Find the distance between the two (obviously parallel) lines below where $\alpha ,\beta \in \mathbb R$ are scalars. $$\text{Line #1}:\begin{bmatrix}0\\1\\2\end{bmatrix}+\alpha\begin{bmatrix}1\\1\\0\end{bmatrix},\text{Line #2}:\begin{bmatrix}1\,\\-1\\3\,\end{bmatrix}+\beta\begin{bmatrix}1\\1\\0\end{bmatrix}$$
How do I find the required distance? Please give me advice.
On
Pick point on the first line.
$P_{1}= [1,2,2]$
Pick point with parameter $\beta$.
$P_{2}= [1,-1,3] + \beta[1,1,0]$
Make a function $ f$($\beta$) which describes distance between these two points.
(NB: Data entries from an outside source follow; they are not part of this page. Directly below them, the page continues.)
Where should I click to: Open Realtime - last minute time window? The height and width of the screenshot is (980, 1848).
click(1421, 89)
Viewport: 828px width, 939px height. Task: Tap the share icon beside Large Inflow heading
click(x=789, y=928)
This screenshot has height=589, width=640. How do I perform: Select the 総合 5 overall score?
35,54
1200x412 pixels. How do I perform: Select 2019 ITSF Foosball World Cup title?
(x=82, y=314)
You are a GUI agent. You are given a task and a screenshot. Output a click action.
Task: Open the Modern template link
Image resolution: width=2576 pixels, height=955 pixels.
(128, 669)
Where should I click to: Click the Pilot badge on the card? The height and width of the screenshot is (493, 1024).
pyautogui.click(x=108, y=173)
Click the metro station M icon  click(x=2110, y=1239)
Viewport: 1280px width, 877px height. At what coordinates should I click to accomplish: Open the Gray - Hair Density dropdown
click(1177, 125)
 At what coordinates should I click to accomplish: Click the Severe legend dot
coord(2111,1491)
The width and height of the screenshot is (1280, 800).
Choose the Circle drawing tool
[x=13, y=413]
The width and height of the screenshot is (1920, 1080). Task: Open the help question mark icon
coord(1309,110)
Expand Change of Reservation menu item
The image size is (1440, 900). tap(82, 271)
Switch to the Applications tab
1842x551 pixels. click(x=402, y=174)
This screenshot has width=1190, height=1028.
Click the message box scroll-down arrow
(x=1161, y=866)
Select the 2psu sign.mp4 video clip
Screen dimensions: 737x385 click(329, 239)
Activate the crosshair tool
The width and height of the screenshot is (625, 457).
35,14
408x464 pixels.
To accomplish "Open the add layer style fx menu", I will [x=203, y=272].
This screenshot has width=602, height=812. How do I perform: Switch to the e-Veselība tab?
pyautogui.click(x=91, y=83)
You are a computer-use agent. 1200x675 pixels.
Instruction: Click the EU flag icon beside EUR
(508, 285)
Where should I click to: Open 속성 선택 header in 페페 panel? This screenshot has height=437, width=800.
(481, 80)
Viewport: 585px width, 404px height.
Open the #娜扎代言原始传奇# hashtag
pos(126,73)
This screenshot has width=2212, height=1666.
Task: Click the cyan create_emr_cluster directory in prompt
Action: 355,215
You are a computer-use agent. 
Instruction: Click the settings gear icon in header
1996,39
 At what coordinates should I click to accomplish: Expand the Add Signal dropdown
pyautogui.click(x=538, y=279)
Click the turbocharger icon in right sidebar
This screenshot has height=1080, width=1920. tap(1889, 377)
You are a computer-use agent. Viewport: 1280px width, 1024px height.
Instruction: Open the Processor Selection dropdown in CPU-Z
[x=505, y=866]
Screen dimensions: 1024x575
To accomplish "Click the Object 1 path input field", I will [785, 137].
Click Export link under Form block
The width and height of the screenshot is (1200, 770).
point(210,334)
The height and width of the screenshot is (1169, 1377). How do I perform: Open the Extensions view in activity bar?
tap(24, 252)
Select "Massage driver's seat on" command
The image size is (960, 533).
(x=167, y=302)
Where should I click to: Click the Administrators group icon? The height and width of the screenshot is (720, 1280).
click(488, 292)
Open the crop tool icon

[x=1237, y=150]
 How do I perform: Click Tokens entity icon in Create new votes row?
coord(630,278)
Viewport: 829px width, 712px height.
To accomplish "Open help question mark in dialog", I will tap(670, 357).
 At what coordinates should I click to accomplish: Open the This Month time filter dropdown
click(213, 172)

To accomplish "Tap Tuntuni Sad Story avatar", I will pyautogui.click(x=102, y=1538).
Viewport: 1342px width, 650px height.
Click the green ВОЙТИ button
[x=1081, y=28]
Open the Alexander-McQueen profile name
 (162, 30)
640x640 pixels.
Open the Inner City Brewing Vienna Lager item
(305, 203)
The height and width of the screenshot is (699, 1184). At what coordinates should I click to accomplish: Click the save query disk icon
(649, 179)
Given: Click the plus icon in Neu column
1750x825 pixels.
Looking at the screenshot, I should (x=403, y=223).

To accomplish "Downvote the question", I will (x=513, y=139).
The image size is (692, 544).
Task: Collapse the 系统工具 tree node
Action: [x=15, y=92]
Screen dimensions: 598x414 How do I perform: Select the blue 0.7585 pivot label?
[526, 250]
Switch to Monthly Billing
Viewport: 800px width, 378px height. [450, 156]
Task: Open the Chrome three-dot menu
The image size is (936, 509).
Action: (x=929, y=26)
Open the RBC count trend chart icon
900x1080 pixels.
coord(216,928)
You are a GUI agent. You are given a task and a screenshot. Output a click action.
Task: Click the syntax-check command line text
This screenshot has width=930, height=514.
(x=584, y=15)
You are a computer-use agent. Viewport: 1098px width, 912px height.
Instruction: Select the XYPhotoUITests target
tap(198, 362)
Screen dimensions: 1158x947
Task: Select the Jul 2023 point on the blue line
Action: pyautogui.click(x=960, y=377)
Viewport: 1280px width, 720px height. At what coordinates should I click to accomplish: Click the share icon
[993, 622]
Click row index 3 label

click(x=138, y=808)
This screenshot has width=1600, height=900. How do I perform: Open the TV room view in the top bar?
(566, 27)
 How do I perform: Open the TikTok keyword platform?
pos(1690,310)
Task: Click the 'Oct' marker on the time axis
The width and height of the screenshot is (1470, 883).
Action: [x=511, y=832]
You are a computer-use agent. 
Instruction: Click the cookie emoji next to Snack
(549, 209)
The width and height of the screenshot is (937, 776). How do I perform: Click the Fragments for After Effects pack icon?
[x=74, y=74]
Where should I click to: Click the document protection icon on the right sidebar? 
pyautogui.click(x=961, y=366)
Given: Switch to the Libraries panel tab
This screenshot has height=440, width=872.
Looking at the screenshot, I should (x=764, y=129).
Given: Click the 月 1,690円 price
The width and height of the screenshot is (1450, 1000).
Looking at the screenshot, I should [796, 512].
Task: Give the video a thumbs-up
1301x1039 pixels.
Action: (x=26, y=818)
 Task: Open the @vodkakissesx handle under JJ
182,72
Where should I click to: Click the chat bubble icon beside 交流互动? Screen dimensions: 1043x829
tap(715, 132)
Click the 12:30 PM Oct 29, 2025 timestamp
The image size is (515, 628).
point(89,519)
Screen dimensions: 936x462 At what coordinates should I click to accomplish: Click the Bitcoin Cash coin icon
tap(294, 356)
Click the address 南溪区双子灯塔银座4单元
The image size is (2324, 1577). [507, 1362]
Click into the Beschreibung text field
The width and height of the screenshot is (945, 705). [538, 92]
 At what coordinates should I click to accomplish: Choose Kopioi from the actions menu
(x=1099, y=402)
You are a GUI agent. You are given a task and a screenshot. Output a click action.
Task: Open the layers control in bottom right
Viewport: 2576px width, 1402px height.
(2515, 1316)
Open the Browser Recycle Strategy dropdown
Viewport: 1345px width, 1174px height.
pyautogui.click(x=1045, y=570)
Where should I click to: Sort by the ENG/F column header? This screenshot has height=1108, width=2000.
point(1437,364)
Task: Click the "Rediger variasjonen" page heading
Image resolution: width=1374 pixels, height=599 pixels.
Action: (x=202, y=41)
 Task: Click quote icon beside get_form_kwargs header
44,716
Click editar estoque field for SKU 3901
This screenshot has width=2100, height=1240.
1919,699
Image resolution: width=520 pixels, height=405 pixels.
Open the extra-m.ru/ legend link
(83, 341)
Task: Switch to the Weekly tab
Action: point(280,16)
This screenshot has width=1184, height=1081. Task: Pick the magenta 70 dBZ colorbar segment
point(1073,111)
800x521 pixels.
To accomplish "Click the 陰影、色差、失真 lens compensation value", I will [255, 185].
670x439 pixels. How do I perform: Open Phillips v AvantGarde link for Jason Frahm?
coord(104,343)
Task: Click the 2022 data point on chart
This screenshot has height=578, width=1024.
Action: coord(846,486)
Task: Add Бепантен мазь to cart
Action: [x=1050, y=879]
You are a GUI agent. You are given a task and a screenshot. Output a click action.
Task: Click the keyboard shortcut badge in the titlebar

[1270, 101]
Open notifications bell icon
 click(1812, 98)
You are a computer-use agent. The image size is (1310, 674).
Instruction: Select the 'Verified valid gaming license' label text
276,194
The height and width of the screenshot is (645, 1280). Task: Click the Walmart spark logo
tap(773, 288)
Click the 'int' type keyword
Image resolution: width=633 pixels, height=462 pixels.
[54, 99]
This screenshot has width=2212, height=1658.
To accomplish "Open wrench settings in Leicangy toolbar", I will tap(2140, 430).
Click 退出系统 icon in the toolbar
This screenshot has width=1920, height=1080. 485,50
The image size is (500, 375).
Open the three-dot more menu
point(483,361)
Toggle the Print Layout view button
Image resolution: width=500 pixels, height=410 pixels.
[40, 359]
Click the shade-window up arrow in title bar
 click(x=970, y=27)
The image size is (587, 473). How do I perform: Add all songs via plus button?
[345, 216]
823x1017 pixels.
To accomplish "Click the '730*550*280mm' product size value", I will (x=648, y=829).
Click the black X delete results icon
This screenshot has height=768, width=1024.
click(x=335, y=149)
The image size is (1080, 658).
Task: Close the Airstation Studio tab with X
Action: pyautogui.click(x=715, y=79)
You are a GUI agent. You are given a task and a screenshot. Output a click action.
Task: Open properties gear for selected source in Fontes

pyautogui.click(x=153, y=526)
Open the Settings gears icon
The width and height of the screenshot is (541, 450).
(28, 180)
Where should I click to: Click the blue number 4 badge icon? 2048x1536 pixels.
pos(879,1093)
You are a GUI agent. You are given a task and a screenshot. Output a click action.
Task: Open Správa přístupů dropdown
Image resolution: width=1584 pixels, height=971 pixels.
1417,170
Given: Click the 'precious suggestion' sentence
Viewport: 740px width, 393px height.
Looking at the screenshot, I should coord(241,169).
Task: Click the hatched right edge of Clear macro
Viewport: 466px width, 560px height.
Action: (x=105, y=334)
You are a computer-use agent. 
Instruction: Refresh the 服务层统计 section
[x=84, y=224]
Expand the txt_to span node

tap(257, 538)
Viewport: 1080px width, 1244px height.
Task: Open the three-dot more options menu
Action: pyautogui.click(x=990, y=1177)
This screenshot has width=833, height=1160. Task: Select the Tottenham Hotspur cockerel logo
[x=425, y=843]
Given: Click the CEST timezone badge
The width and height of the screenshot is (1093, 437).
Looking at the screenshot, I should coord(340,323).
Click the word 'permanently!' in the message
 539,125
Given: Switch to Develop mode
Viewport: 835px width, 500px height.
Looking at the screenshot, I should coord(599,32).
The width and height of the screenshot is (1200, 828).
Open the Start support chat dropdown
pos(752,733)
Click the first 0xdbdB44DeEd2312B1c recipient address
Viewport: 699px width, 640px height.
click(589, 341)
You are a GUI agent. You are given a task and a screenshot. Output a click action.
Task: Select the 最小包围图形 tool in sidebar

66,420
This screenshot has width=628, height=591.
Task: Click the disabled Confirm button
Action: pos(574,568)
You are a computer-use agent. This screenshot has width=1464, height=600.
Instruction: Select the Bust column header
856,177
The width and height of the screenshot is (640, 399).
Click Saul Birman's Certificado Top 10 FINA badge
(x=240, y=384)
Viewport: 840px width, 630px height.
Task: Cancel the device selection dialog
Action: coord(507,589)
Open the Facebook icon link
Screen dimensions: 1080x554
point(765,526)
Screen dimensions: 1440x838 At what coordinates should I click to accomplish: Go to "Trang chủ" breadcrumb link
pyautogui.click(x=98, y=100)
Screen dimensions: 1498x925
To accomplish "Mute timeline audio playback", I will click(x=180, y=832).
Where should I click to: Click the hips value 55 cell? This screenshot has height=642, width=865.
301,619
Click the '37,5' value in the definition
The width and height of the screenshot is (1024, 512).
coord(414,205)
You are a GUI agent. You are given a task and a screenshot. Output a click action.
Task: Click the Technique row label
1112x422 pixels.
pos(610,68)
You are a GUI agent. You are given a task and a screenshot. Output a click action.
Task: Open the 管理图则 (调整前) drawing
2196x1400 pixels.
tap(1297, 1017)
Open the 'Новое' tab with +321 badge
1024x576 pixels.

$ f(\beta) = $ $\sqrt[]{ (1-1-\beta)^2 + (2+1-\beta)^2 + (2-3)^2 }$
Find minimum of this function.
min$f(\beta) = \sqrt{11\over2}$
So the distance is $\sqrt{11\over2}$
$$$$$$$$ --- how to find minimum:
square function is strictcly monotonic, and values of function under square root $\in R+$ so we can find min of
$ f(\beta) = { (1-1-\beta)^2 + (2+1-\beta)^2 + (2-3)^2 }$
simplify
$ f(\beta) = 2\beta^2 - 6\beta + 10 $
this function has minimum which is y of the vertex of parabola
y = $[-\Delta]\over{4a}$
$\Delta = b^2 - 4ac$
so we have $\Delta= 36-4\times 2 \times 10 = -44$
min f($\beta$)=$\sqrt{y}$= $ \sqrt{44\over 8} $=$ \sqrt{11\over2}$
If you know the angle between your lines and $OX$, you can rotate the lines to make them parralel with $OX$ or $OY$.
After this, just calculate the difference between the cordinates.